|Ask Anne: Hey, folks, no problem?|
|Wednesday, March 14, 2012|
By ANNE DONNELL
Perhaps some would think me overly sensitive, but I think the response to “Thank you” should be “You’re welcome.” That’s worked well for a long time. The current response of “No problem” grates on my ears! Don’t you agree? -Someone Who Appreciates Good MannersIn the news recently: Famous cook who has overcome many problems is now under attack for her diabetes; Wealthy banker after paying for a $133 lunch leaves waitress a 1% tip and a note saying, “Get a real job.” (The latter, possibly a hoax, is in the process of being checked out as is the waitress’s level of service.) We used to mumble something about man’s inhumanity to man, but felt optimistically that everyday life around us would still shine clean and bright.
Well, around me a lot of people have not been “aping their betters.” I’m noting, as is our QP of T (Question Person of Today), quite a bit of just plain aping. Or, not to insult our primate friends the apes, quite a bit of imitation of the worse behavior and speech, narcissistic, rude, careless. Truly care less.
[ATA (According to Anne) Narcissism is inordinate fascination with oneself; excessive self-love; vanity. It takes its name from Narcissus, a figure in Greek mythology who loved only himself, causing great grief, including that of poor Echo, earlier cursed by a wronged goddess after Echo interfered to protect the goddess’s straying husband. Echo could then only repeat the words of others. After breaking Echo’s heart, Narcissus finally falls in love, but it’s with his image in a pool. He won’t leave it, and can’t understand its resisting him. Refusing food and drink, he withers away. A flower pushes through the earth where Narcissus had lain. NOT “where Narcissus had layed” FOR PETE’S SAKE! Guess what the flower’s named?]
I think the response “No problem” could perhaps be used graciously, perhaps, but generally it’s flipped off with the casualness now awarded another empty phrase, “Have a nice day.” Can one say “No problem” without a brush off wave of the hand?
Users of “No problem” are sending a message all right, something like, “You are an inconvenience, but I suppose I’ll get over it. Now go away.” Tut, tut.
[ATA Recently there’s been a real flurry of use of alright to replace all right, even in national print sources. Merriam-Webster’s Collegiate Dictionary, Eleventh Edition, not the most industrious and firm of sources, allows alright, giving a bit of patchy history in defense.
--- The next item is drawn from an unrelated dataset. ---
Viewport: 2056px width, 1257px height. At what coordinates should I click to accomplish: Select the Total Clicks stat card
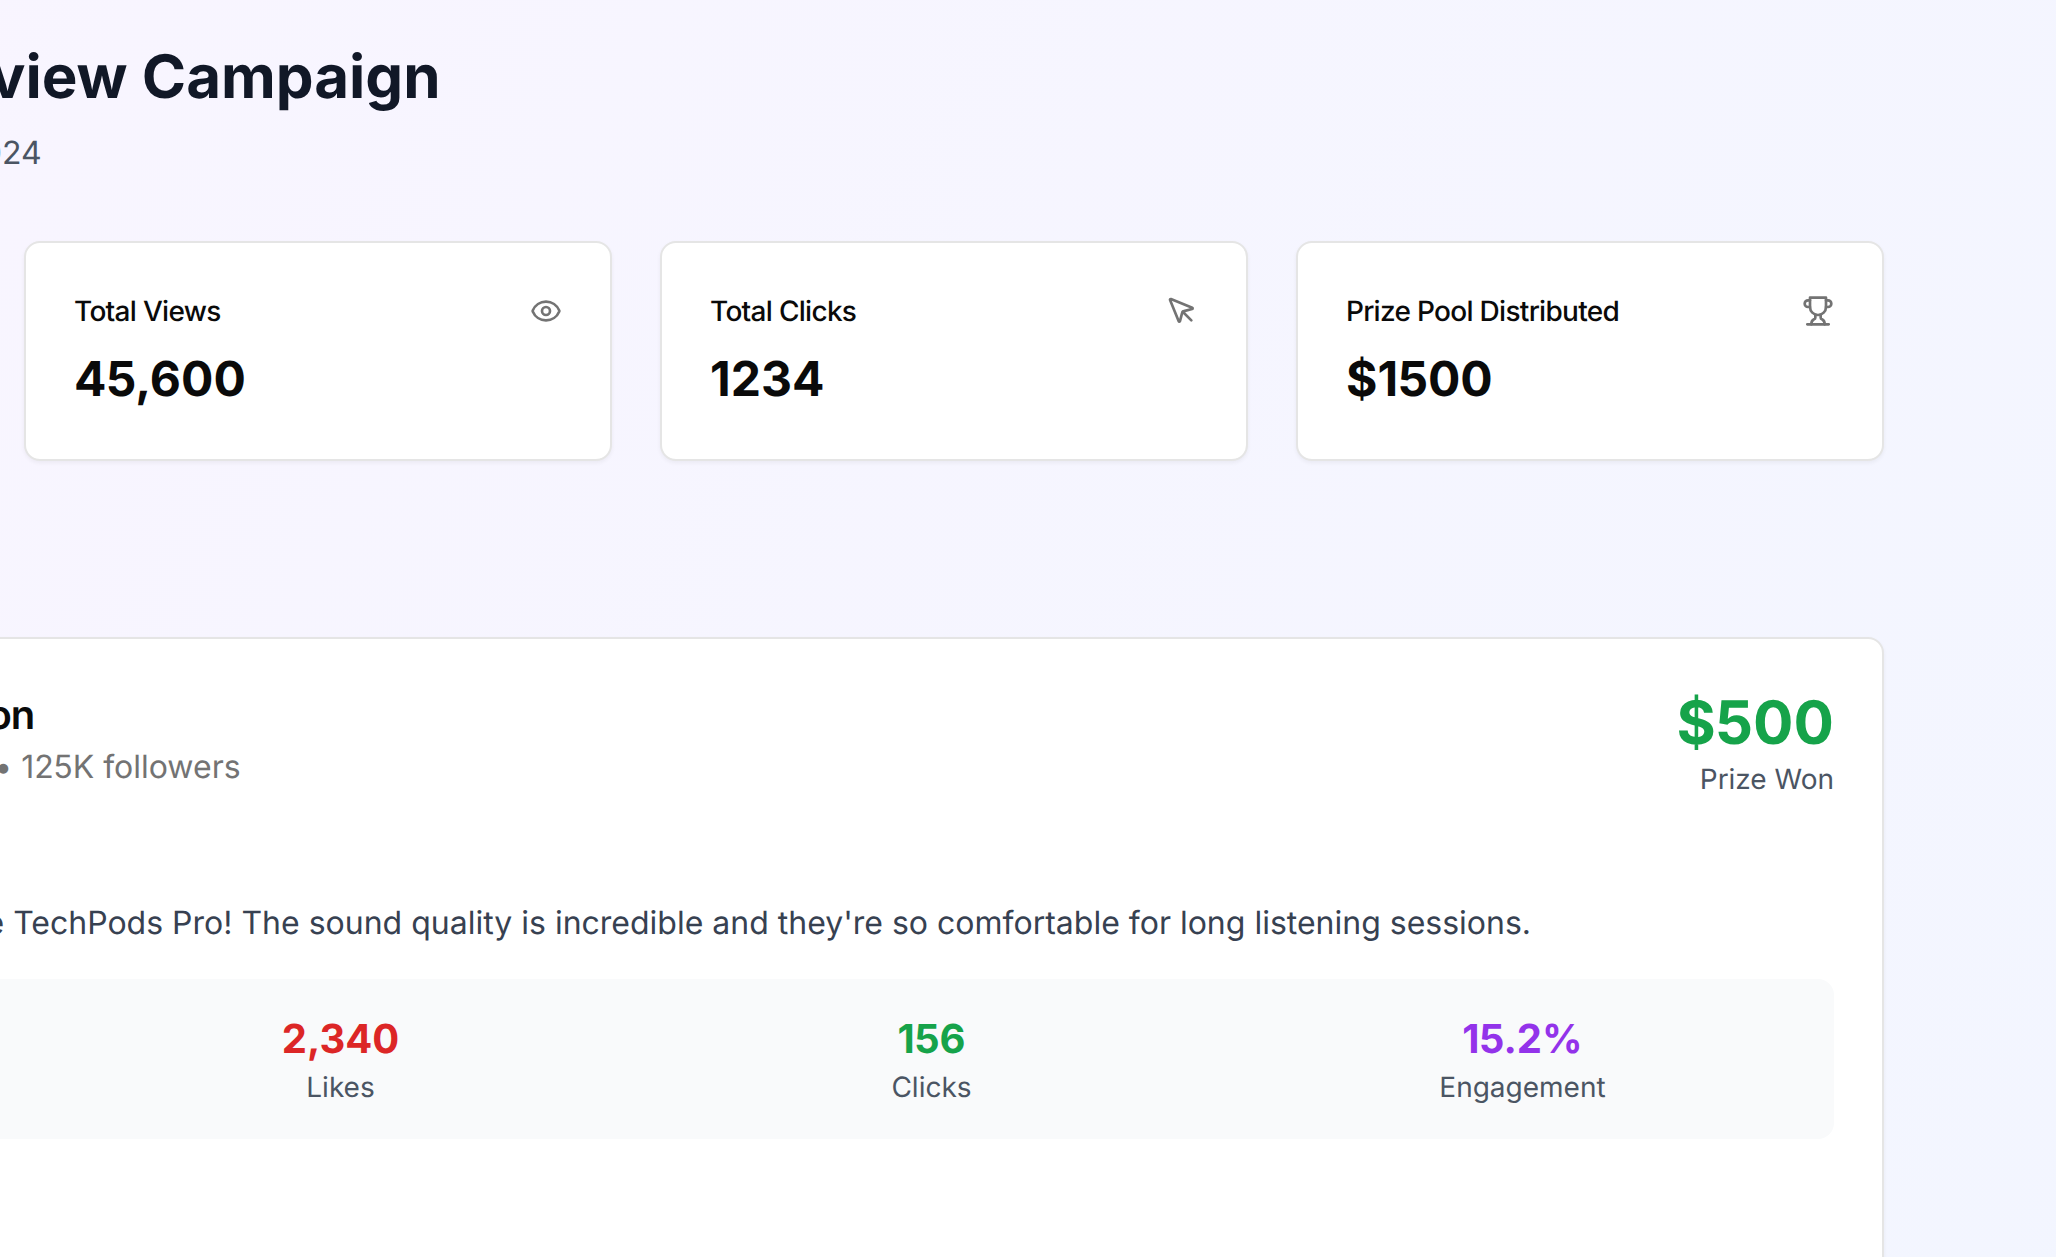tap(953, 350)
Oxford Advanced American Dictionary says don’t use alright in formal writing. Why use alright at all? All right always works.]
ONE MORE THING: Rudeness (and we are getting hefty chunks of it everywhere, not just in big northern cities) is not limited to the young. I cringe at the impolite antics of my age group (the almost ancient) and fear I’m out there imitating them. Well, beware that, too, tomorrow when you’re busy bewaring the Ides of March.
ONLINE DEPARTMENT “How to Write Good” (Thanks, P.W.) [Please note the tongue in check element, starting with the title!] by Frank L. Visco (vice-president and senior copywriter at USAdvertising) My several years in the word game have learnt me several rules: 1.Avoid alliteration. Always. 2. Prepositions are not words to end sentences with. 3. Avoid clichés like the plague. (They're old hat.) 4. Employ the vernacular ordinarily. 5. Eschew ampersands & abbreviations, etc. 6. Parenthetical remarks (however relevant) are unnecessary. 7. It is wrong to ever split an infinitive. 8. Contractions aren't necessary. 9. Foreign words and phrases are not apropos. 10. One should never generalize. 11. Eliminate quotations. As Ralph Waldo Emerson once said: “I hate quotations. Tell me what you know.” 12. Comparisons are as bad as clichés. 13. Don't be redundant; don't more use words than necessary; it's highly superfluous. 14. Profanity s___s. 15. Be more or less specific. 16. Understatement is always best. 17. Exaggeration is a billion times worse than understatement. 18. One-word sentences? Eliminate. 19. Analogies in writing are like feathers on a turtle. 20. The passive voice is to be avoided. 21. Go around the barn at high noon to avoid colloquialisms. 22. Even if a mixed metaphor sings, it should be derailed. 23. Who needs rhetorical questions?
BW (Bigtime Word) myrmidon – any follower, servant, or underling who carries out orders remorselessly, blindly.One always hope’s one’s children could be a bit more like this.